To build CASTEP from source:
[user@login01(sulis) ~]$ cd CASTEP-20.11
[user@login01(sulis) ~]$ module load foss/2020b
[user@login01(sulis) ~]$ export BUILD=fast
[user@login01(sulis) ~]$ export COMMS_ARCH=mpi
[user@login01(sulis) ~]$ export FFT=fftw3
[user@login01(sulis) ~]$ export FFTLIBDIR=$EBROOTFFTW
[user@login01(sulis) ~]$ export MATHLIBS=openblas
[user@login01(sulis) ~]$ export MATHLIBDIR=$EBROOTOPENBLAS
[user@login01(sulis) ~]$ make -e
Job scripts which use CASTEP built in this way should load the foss/2020b module before invoking the castep.mpi
executable.
Running
CASTEP benefits from pinning of MPI tasks to CPU cores by rank.
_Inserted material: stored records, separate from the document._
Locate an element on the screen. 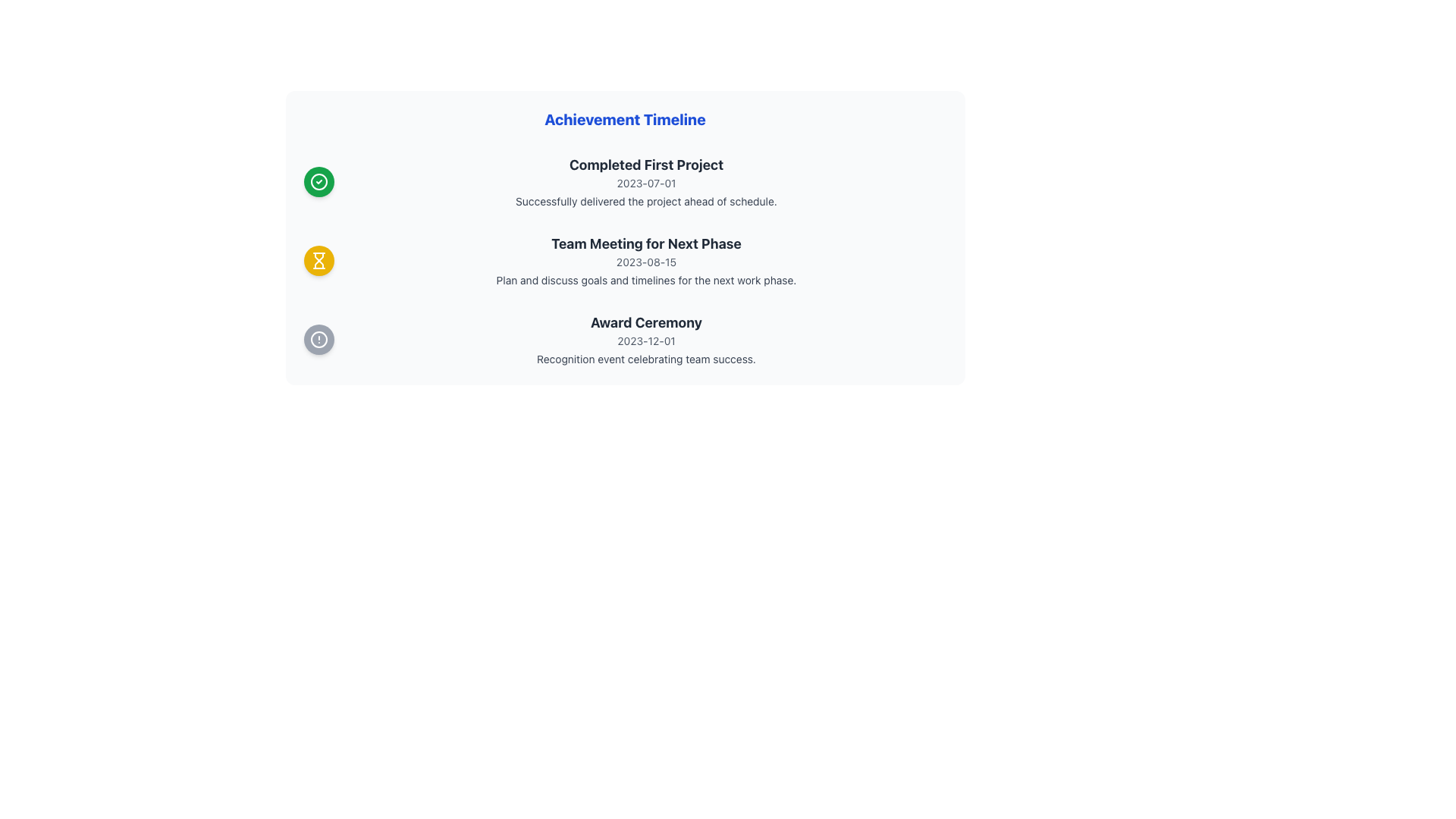 The width and height of the screenshot is (1456, 819). the status icon representing the 'Team Meeting for Next Phase' entry in the timeline, located in the second row of the 'Achievement Timeline' card is located at coordinates (318, 259).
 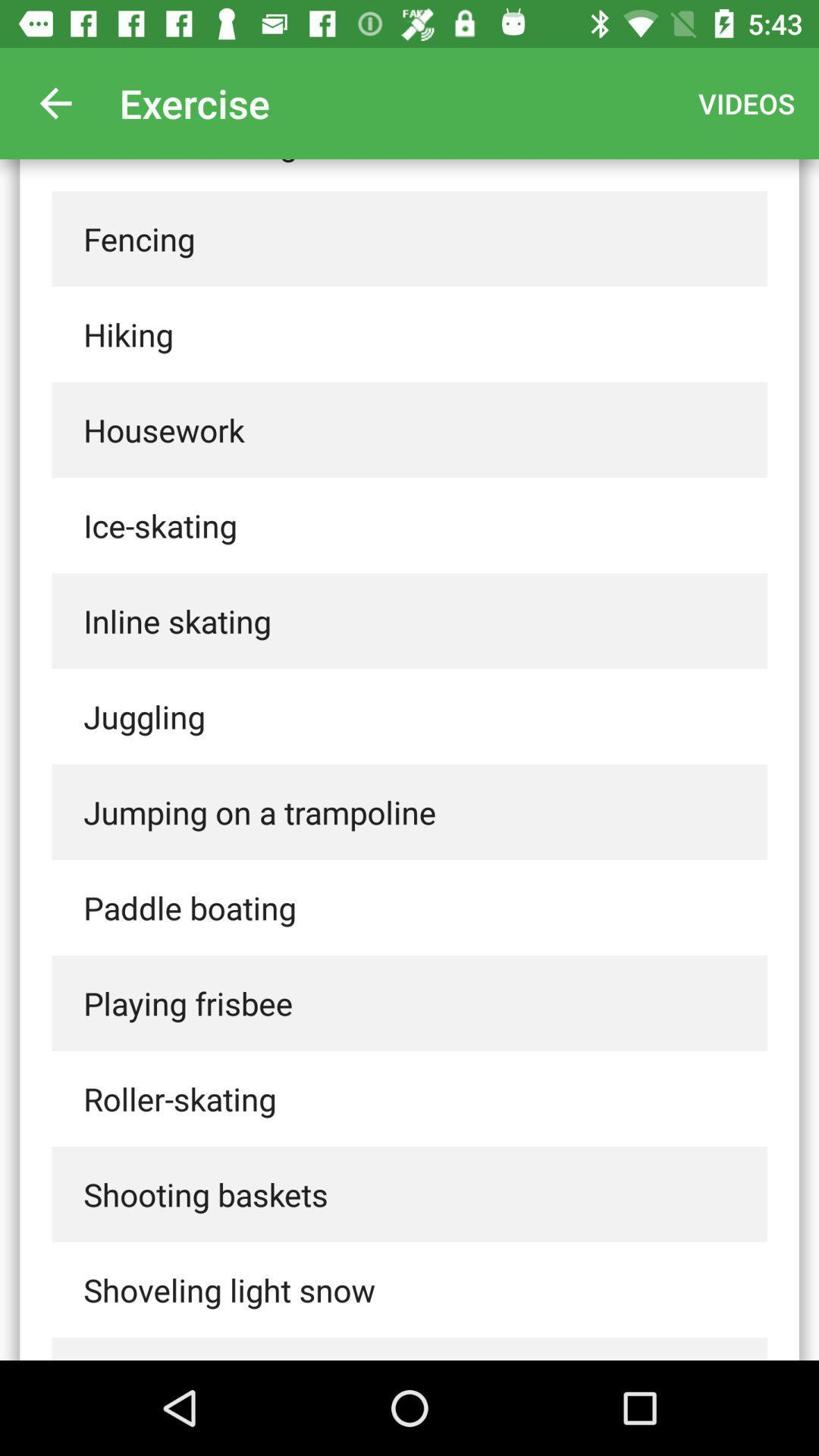 I want to click on item to the right of the exercise item, so click(x=745, y=102).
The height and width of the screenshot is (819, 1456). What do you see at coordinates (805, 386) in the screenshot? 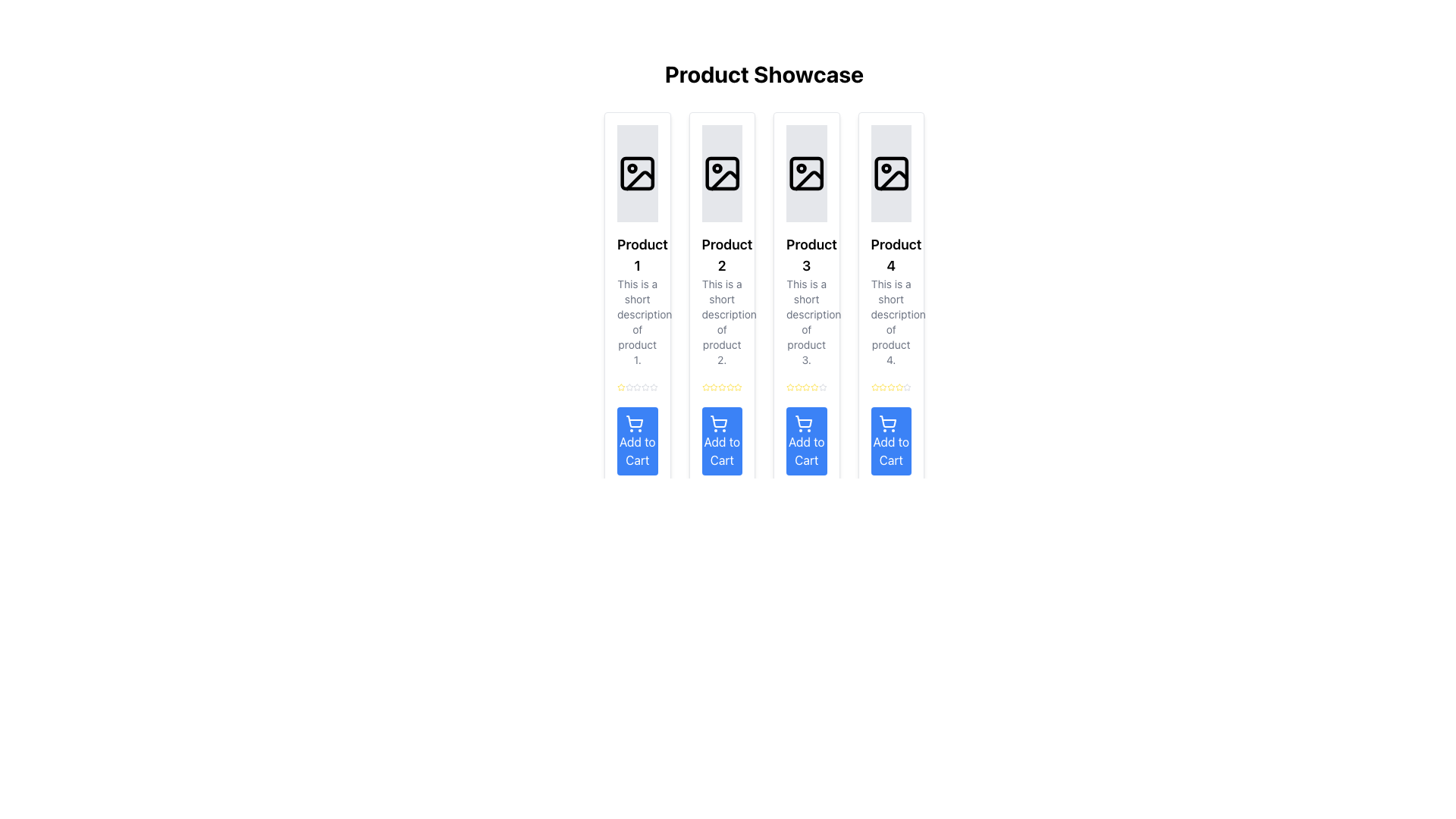
I see `the yellow star graphical symbol used for rating under the 'Product 3' column to interact with it` at bounding box center [805, 386].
We recommend launching CASTEP as per the following example job script.
castep.slurm
#!/bin/bash
#SBATCH --nodes=1
#SBATCH --ntasks-per-node=128
#SBATCH --mem-per-cpu=3850
#SBATCH --time=08:00:00
#SBATCH --account=suxxx-somebudget
module purge
module load foss/2020b
srun --cpu-bind=rank castep.mpi <seedname>
Where <seedname>
is the usual argument to CASTEP.
Performance
Performance testing has been limited to the Al3x3 (medium) benchmark test. Results when compiled with various compiler/library combinations are below. All tests use FFTW 3.3.8 for Fourier transforms.
toolchain | compiler | MPI implementation | MATHLIBS | time (s) |
---|---|---|---|---|
foss/2020b | GCC/10.2.0 | OpenMPI/4.0.5 | OpenBLAS/0.3.12 | 305.8(1) |
gomkl/2019b | GCC/8.3.0 | OpenMPI/3.1.3 | imkl/2019.5.281 1 | 310(2) |
intel/2019b | iccifort/2019.5.281 2 | impi/2019.7.217 | imkl/2019.5.281 1 | 324.5(5) |
iomkl/2019b | iccifort/2019.5.281 2 | OpenMPI/3.1.4 | imkl/2019.5.281 1 | 334.5(4) |
- Uses environment variables
export MKL_DEBUG_CPU_TYPE=5 ; export MKL_CBWR=COMPATIBLE
such that MKL uses appropriate instruction sets for AMD EPYC. ↩ - Makefile edited to force
OPT_CPU = -march=core-avx2
for use of appropriate instruction set. ↩
Time reported is the “Calculation time” output by the CASTEP internal timer.
Note that Sulis uses turboboost such that performance of the AMD EPYC processors is increased beyond the default clock speed if there is sufficient power and thermal headroom. Performance can vary between nodes and times. All the above measurements were taken on the same node within a few minutes of each other.
At the time of writing, performance when using AOCL for BLAS/LAPACK was significantly worse than anything in the above table.